90’lı ve 2000’li yıllardan önce tasarım ürünü; bireyin kendini ifade edebildiği, kaliteli ve özenli giyime ulaşmak sadece elit insanların elde edebildiği bir özgürlüktü ve zenginlik göstergesiydi. Daha sonra, hızlı moda (fast fashion) dediğimiz sistem tekstil şirketleri tarafından benimsendi ve burjuva defilelerinde görülen trendler halk tabakasına kadar ulaştırıldı. Her yeni koleksiyonda sayısız marka, giderek artan talebe yetişmek adına tekstil sektörünün sınırlarını zorlamaya başladı. Böylece hızına yetişmenin mümkün olmadığı ve sonu gelmeyen bir üretim ve tüketim çağının kapıları da aralanmış oldu. 

Peki biz, sıradan vatandaşlar olarak, satın aldığımız tekstil ürünleri bu sistem içerisinde bize gelene kadar hangi aşamalardan geçiyor, çevreye ve dünya ekonomisine ne gibi değişimler yaratıyor biliyor muyuz? Gelin kısa bir özet geçelim. 

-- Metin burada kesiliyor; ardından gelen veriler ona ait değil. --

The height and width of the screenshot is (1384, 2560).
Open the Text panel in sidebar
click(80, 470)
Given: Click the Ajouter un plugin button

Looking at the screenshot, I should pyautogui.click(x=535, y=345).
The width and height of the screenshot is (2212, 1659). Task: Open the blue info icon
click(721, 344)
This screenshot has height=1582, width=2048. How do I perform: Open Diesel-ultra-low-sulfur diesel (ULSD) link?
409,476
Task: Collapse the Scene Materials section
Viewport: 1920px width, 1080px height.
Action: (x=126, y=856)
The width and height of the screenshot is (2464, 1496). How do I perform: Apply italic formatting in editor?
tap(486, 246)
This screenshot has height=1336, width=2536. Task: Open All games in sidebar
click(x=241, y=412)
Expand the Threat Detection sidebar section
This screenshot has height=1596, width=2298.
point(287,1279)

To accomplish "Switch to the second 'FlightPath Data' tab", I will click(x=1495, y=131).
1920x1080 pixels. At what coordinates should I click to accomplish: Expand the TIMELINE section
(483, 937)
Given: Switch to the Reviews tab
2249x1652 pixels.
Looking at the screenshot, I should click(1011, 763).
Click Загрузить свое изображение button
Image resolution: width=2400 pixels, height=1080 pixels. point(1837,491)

Birinci aşama olan ham madde üretiminde hem kumaş hem de iplik materyali olarak kullanılan kaynaklarda yoğun su, pestisit ve petrol kullanımı göze çarpıyor. Örneğin bir kilogram pamuk üretimi için ortalama 10.000 litre su kullanılıyor. Tarım için kullanılan pestisitler ise toprak ve su kirliliğinin önemli sebeplerinden. Bunun yanında polyester gibi sentetik ham maddelerin üretim aşamaları sırasında fosil yakıt kullanımı, yüksek enerji tüketimi ve dolayısıyla yüksek miktarda sera gazı emisyonları kaçınılmaz oluyor. Ayrıca denize ve toprağa karışan mikroplastikler, özellikle üretimin yoğun olduğu Bangladeş ve Çin gibi bölgelerde büyük çevre kirliliğine yol açıyor. 

İkinci olarak kumaş üretimi ve boyama aşamasında kumaşlara renk, desen ve doku eklemek için boyama ve apreleme işlemleri yapılıyor. Bu işlemler sırasında kullanılan ağır kimyasallar, doğrudan nehir ve göllere salınarak su kirliliği ve ekolojik tahribata neden oluyor. Bunun yanı sıra ucuz iş gücü ve hızlı üretim için denetimsiz bir şekilde çalışılması; işçiler ve bu bölgede yaşayan vatandaşlarda deri, solunum ve sindirim yolu rahatsızlıklarına sebebiyet veriyor. Üretilen bu giysilerin dünyanın dört bir yanına gönderilmeleri için hava, deniz ve kara taşımacılığı kullanılıyor. Taşımacılık sırasında ise yüksek miktarda yakıt tüketilerek karbon salınımı yapılıyor. 

Ürününüz elinize ulaştığında hızlıca yıpranıp kullanılamaz hâle geleceğinden ömrü kısa oluyor. Öyle ki her yıl, milyonlarca ton tekstil ürünü çöplüklere boşaltılıyor. Geri dönüşüm ve sürdürülebilir moda için yapılan çalışmalar daha çok taze olduğundan bu durumun önü alınamıyor.

Peki bu sistem için bir alternatif yok mu? Bu sorunun cevabı sürdürülebilir ve etik moda, ikinci el giyim ve kapsül gardırop olabilir. Sürdürülebilir moda; çevre dostu etik üretim süreçlerinin uygulandığı, geri dönüştürülebilir ham madde ve doğal boya kullanımına odaklanan, yenilikçi üretim tekniklerinin genel bir adı. Buradaki amaç, tüketiciye uygun fiyat sağlarken üretim aşamasında çevre dostu ve işçi haklarını önemseyen bir yol izlemek diyebiliriz. 

Tüketiciler olarak talep azaltmak ve kendi katkımızı sağlamak için sürdürülebilirlik dostu markalar seçebilir, ikinci el giysi satın almaya ve elimizdeki ürünleri geri dönüştürmeye yönelebiliriz. Eskiyen ürünleri yeniden değerlendirmek veya bağışlamak, tüketim seviyemizi kaliteli ve zamansız seçimler yaparak sınırlandırmak; her gün giderek artan giysi atığının önüne geçmek açısından önemli bir noktada yer alıyor. Tıpkı dilimiz gibi, yaptığımız seçimlerle de sürdürülebilirliğe odaklanırsak sürdürülebilir bir dünya yaratmak mümkün.